- Consigna
Imprima, sin alteración alguna, el fragmento del texto sobre la violencia contra migrantes en Saltillo que va desde "Hasta entonces, no" hasta "alojamiento.".

- Texto fuente

La agresión fue perpetrada por agentes de una empresa de seguridad
privada, responsable de custodiar los trenes, a la que precedían
numerosas denuncias contra sus guardias por agresiones a migrantes en
tránsito que, al seguir naturalmente su camino, dejaban procesos
inconclusos y, por ende, agresores en la impunidad.
Hasta entonces, no se había difundido un dato de especial relevancia:
la empresa de seguridad era propiedad de Miguel Nazar Haro, el
sanguinario exjefe de la Dirección Federal de Seguridad.
Durante varias semanas el sobreviviente del ataque, Germán Turcio
Bonilla, convaleció en un hospital y luego fue alojado en un hotel que
las instancias policiacas de aquella entidad que solían destinar a la
custodia de personas en arraigo. La víctima era sometida así a un
encierro próximo a la prisión, con el propósito de que se mantuviera en
la ciudad y siguiera el proceso por homicidio, hasta que el obispo Raúl
Vera y el sacerdote, Pedro Pantoja, consiguieron asumir su manutención y
alojamiento.
Aquel episodio consolidó la fama que para entonces se había ganado
Saltillo por la violencia contra migrantes y que, sin embargo, en 2007,
se extendería a toda la ruta migratoria desde la frontera sur hasta la
frontera norte, teniendo como perpetradores ya no a las empresas de
seguridad sino de una entelequia: el crimen organizado que, se decía,
sometía a todas las instituciones, inclusive al Instituto Nacional de
Migración.

- Material de estudio
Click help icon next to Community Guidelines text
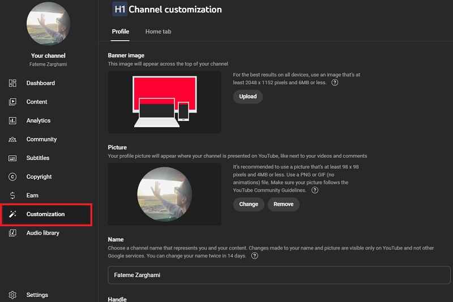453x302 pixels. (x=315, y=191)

==

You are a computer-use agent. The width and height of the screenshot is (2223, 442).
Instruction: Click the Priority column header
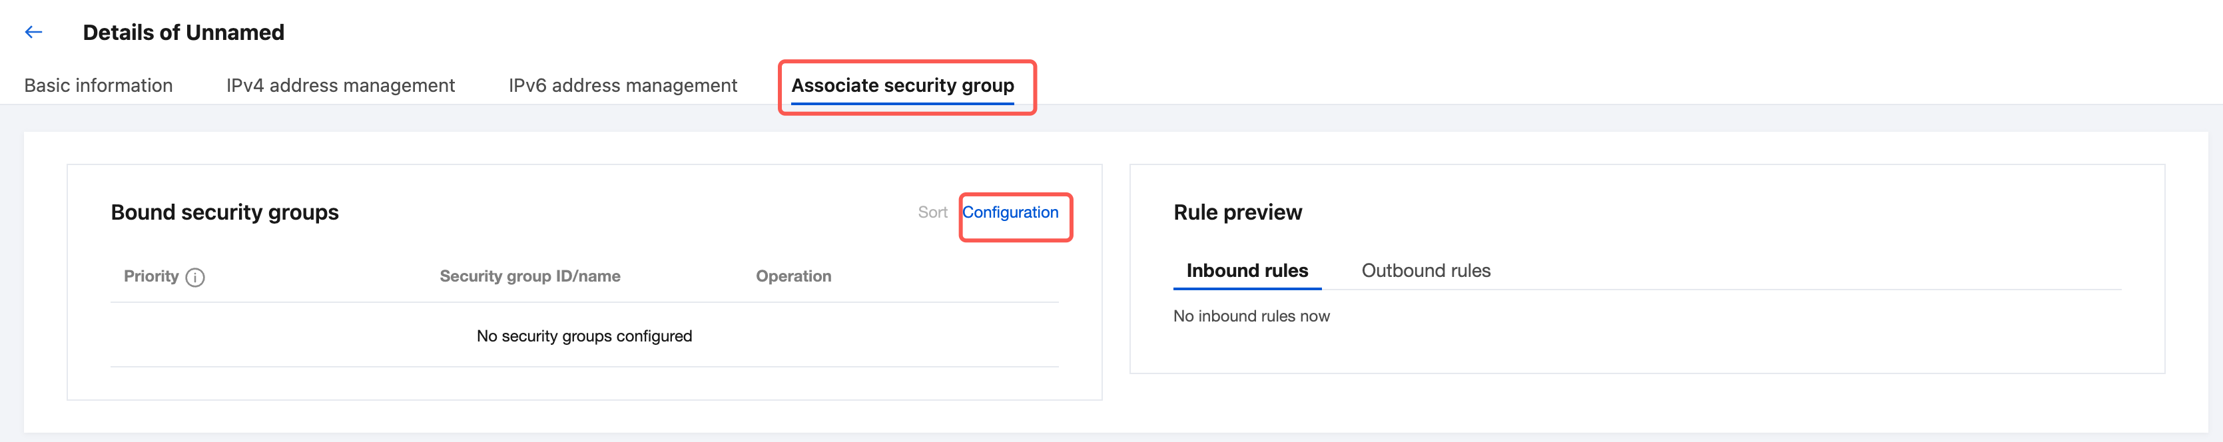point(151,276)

- Respuesta
Hasta entonces, no se había difundido un dato de especial relevancia:
la empresa de seguridad era propiedad de Miguel Nazar Haro, el
sanguinario exjefe de la Dirección Federal de Seguridad.
Durante varias semanas el sobreviviente del ataque, Germán Turcio
Bonilla, convaleció en un hospital y luego fue alojado en un hotel que
las instancias policiacas de aquella entidad que solían destinar a la
custodia de personas en arraigo. La víctima era sometida así a un
encierro próximo a la prisión, con el propósito de que se mantuviera en
la ciudad y siguiera el proceso por homicidio, hasta que el obispo Raúl
Vera y el sacerdote, Pedro Pantoja, consiguieron asumir su manutención y
alojamiento.